Try it:
Those lines of the records that contain "Select" are to be located and copied.

(Beginning of Exercise inputs)

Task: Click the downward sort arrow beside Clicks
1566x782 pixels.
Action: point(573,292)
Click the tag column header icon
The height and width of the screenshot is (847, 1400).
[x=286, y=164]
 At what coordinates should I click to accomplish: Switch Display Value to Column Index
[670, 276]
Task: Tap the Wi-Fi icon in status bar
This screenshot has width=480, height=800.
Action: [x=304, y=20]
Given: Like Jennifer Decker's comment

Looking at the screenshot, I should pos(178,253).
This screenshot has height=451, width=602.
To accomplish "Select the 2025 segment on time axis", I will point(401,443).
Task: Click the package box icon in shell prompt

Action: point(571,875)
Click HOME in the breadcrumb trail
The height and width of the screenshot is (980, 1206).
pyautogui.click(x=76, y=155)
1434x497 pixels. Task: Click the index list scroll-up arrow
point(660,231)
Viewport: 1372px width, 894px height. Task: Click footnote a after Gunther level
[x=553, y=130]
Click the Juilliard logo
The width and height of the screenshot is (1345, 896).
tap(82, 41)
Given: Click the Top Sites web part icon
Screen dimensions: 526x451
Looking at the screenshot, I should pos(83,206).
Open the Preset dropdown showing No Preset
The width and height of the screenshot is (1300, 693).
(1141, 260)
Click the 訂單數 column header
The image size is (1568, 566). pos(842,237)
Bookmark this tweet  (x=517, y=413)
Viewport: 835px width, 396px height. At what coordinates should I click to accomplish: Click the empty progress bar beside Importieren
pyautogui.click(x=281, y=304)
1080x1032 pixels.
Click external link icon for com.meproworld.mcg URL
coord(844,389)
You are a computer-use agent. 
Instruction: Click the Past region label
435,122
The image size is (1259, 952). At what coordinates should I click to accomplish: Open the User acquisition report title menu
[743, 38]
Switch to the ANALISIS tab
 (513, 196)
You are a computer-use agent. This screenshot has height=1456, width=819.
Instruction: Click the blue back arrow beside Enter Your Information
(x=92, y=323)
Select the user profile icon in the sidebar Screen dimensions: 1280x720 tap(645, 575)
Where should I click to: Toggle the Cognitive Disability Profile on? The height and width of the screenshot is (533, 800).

(End of Exercise inputs)

Response to this exercise:
To accomplish "Select the 2025 segment on time axis", I will point(401,443).
Select the user profile icon in the sidebar Screen dimensions: 1280x720 tap(645, 575)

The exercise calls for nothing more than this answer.